Subsequently, as shown in FIG.
A second SiO2 film 15 is deposited in the state shown in FIG.

Further, as shown in FIG. 1D, when lithography is performed after the application of the photoresist 17, only the portion irradiated with the exposure light 16 is exposed, for example, due to irregular reflection of the exposure light from the Al wiring 13. It is possible to form a desired resist pattern without disturbing the resist pattern.

In the present embodiment, the case where tungsten is used as the antireflection film has been exemplified. However, the same effect can be obtained when copper (Cu) is used. Selective vapor phase chemical growth of Cu can be realized using, for example, hexafluoroacetylacetonate copper pinyltrimethylsilane (hfac) Cu (VTMS) at a substrate temperature of 100 to 400 ° C.

The selective deposition of Cu is not limited to the combination of the raw material and the temperature range, and can be appropriately selected from these.

It should be noted that the present invention is not limited to the above-described embodiment, and can be variously modified and implemented within the scope of the technical idea.

[0029]

As described above, according to the present invention, by forming an anti-reflection film having a low reflectance in a self-aligning manner on a wiring, disturbance of a resist pattern due to irregular reflection of exposure light from the wiring is prevented.

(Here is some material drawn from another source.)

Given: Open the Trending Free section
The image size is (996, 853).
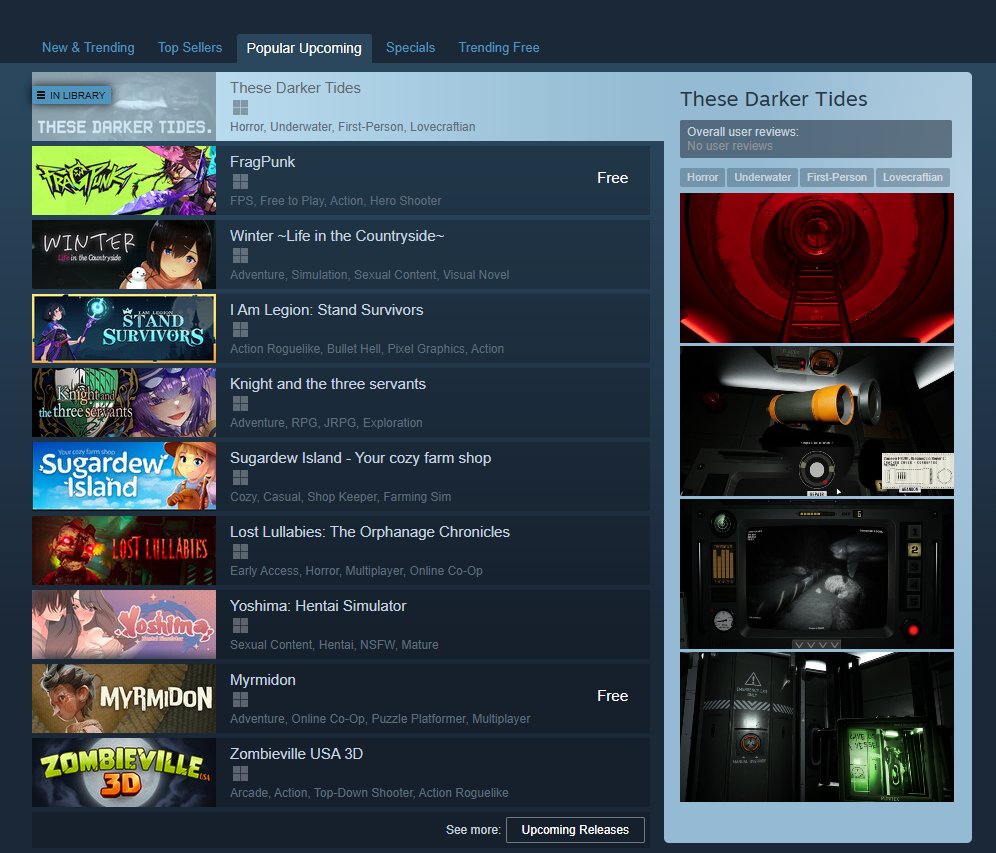Looking at the screenshot, I should pyautogui.click(x=498, y=47).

Since this does not occur, fine wiring can be formed without a large increase in the number of steps, so that the chip area of the LSI can be reduced.
There is an effect that the manufacturing cost of the LSI can be reduced.

Further, when the antireflection film is formed by the selective chemical vapor deposition method, the number of manufacturing steps can be further reduced.

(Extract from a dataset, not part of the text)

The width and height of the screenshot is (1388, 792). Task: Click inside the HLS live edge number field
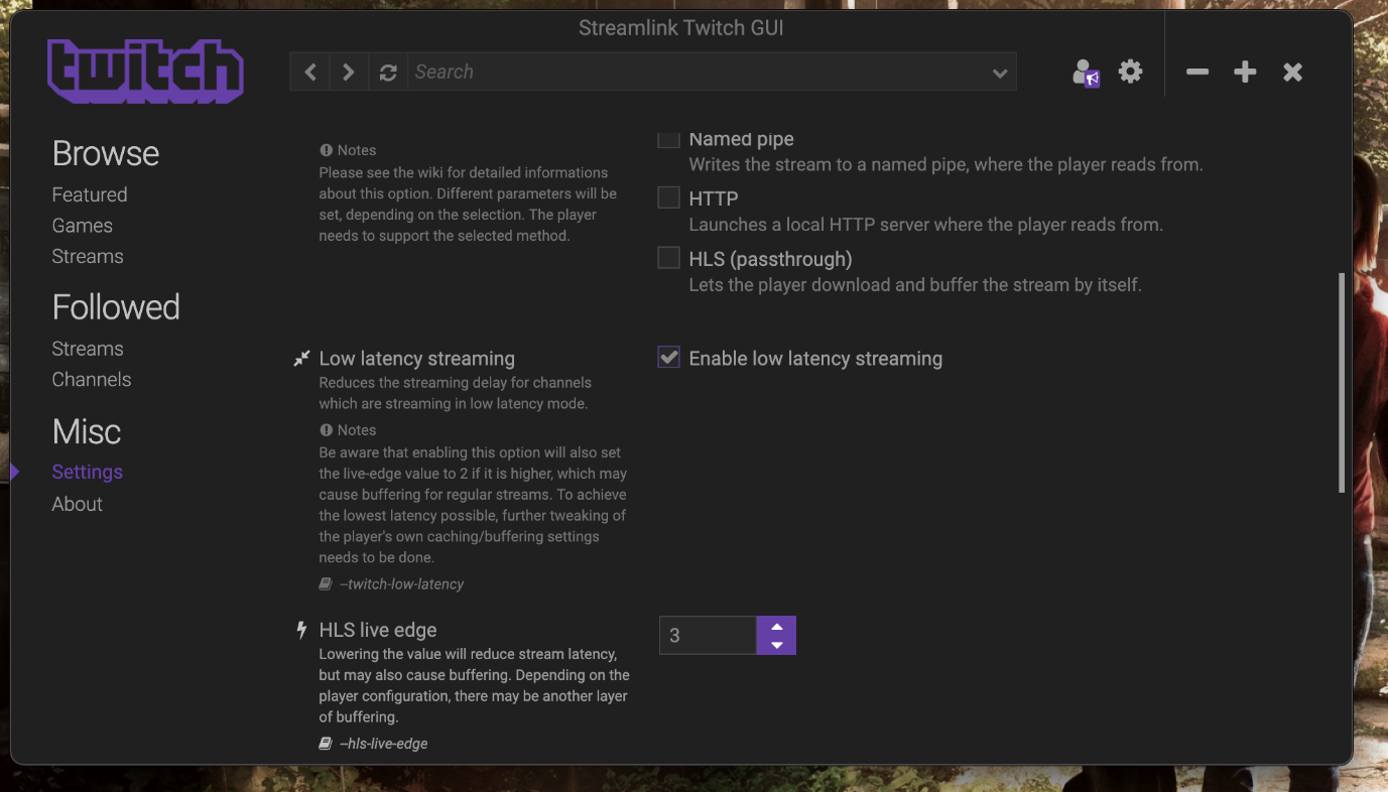[x=707, y=634]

When aluminum is used as the first conductive film and tungsten or copper is used as the antireflection film, the reflectance of tungsten or copper is 65% or less and 45% or less at a wavelength of 365 nm or less, respectively. And
Since these are extremely lower than the reflectivity of aluminum (90% or more), irregular reflection can be suppressed, and fine wiring by lithography can be realized.

[Brief description of the drawings]

FIG. 1 is a cross-sectional view of a semiconductor device showing main manufacturing steps in an embodiment of a method for forming a damascene wiring of the present invention.

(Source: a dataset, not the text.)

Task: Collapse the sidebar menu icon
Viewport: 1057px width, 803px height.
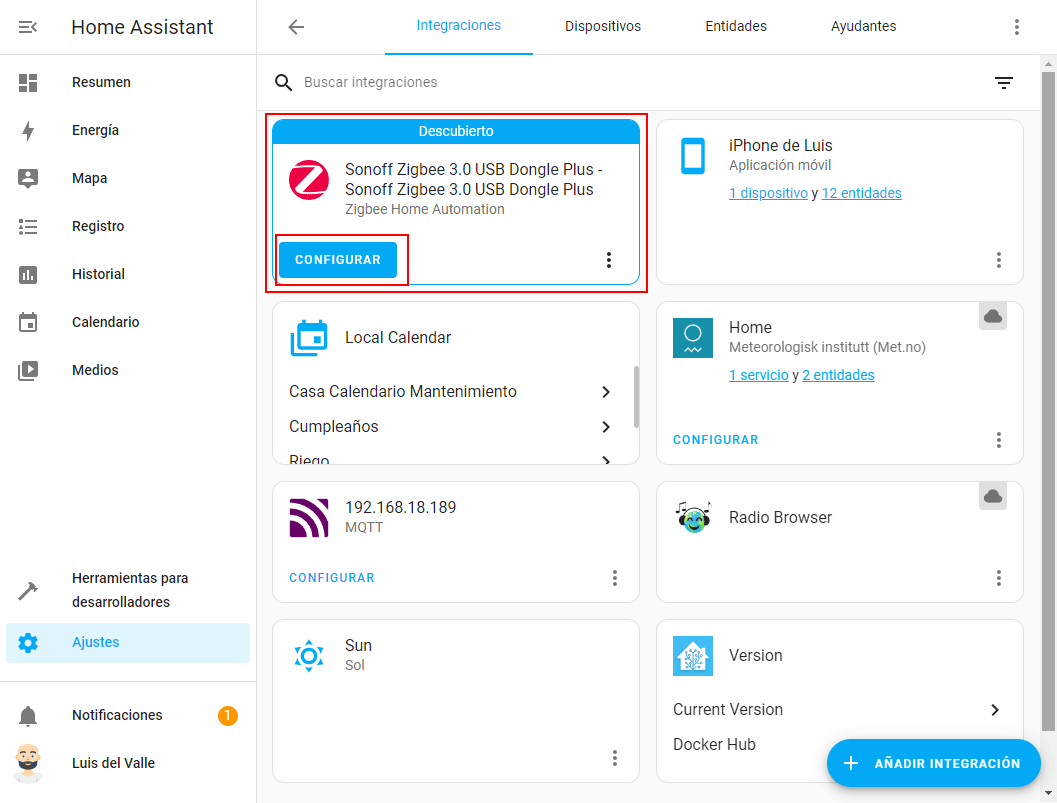Action: click(28, 27)
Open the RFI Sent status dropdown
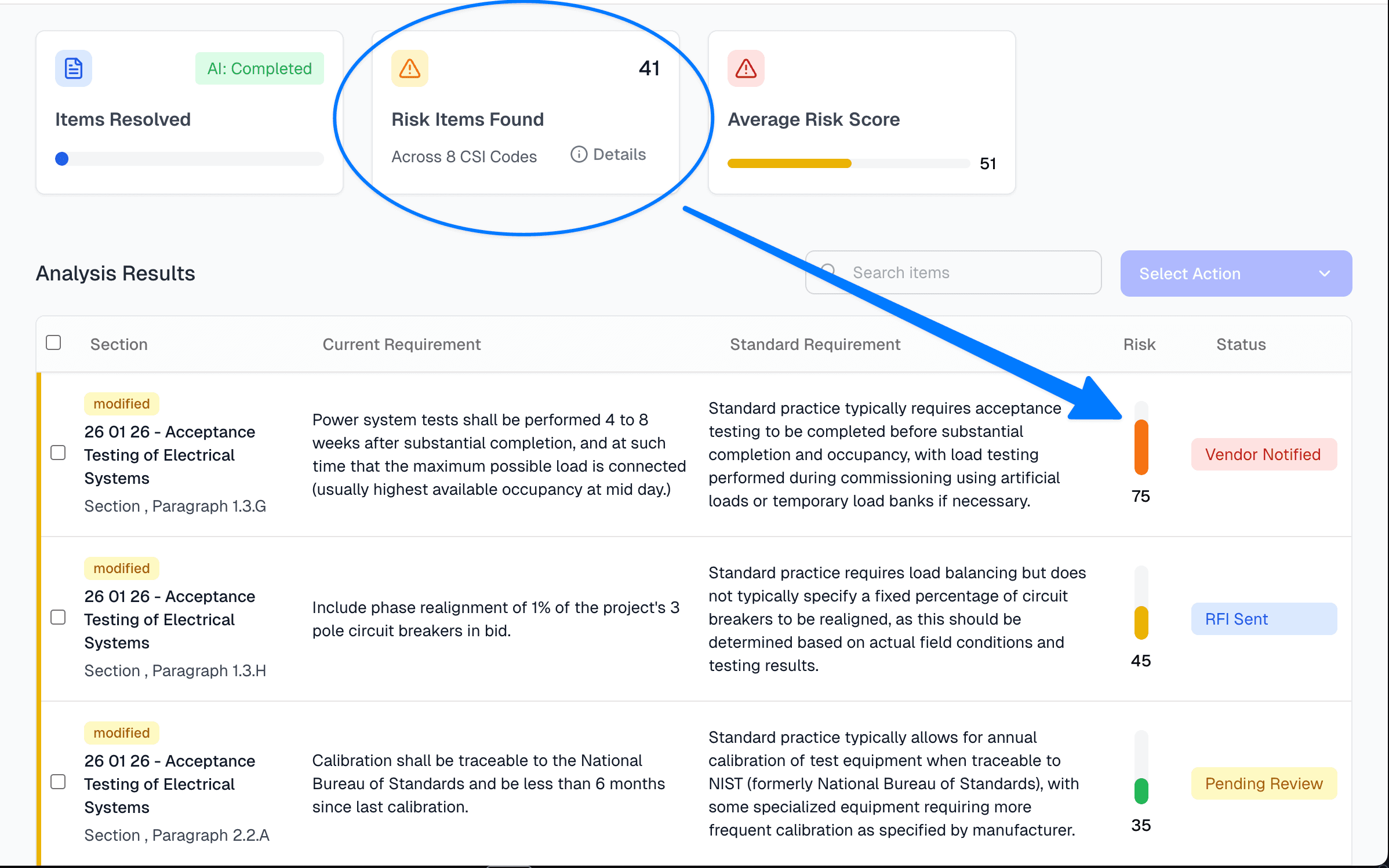 (1263, 619)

FIG. 2 is a cross-sectional view of a semiconductor device showing a manufacturing process in a first conventional method for forming a damascene wiring.

FIG. 3 is a cross-sectional view of a semiconductor device showing a manufacturing step in a second conventional damascene wiring forming method.

[Explanation of symbols]

 DESCRIPTION OF SYMBOLS 11 Si substrate 12 1st SiO2 film 13 Al wiring 14 Tungsten film 15 2nd SiO2 film 16 Exposure light 17 Photoresist

Claims (5)

[Claims] A step of forming a groove or a hole for forming a wiring in a first insulating film formed on a substrate; and forming a first conductive film on the first insulating film. Removing the first conductive film on the first insulating film while leaving the first conductive film in a groove or hole formed in the first insulating film; Or a step of forming a conductive film having a lower reflectance on the surface than the first conductive film as an antireflection film on the first conductive film in the hole; Forming a second insulating film; and patterning the second insulating film. 2. The method according to claim 1, wherein the anti-reflection film is formed by a selective chemical vapor deposition method. 3. The method according to claim 1, wherein aluminum is used as the first conductive film, and tungsten is used as the antireflection film. 4. The method according to claim 1, wherein aluminum is used as the first conductive film and copper is used as the antireflection film. 5. The method according to claim 1, wherein in the patterning step of the second insulating film, after applying a photoresist on the second insulating film, lithography is performed using exposure light having a wavelength of 365 nm or less. 5. The method for forming a damascene wiring according to 2, 3, or 4.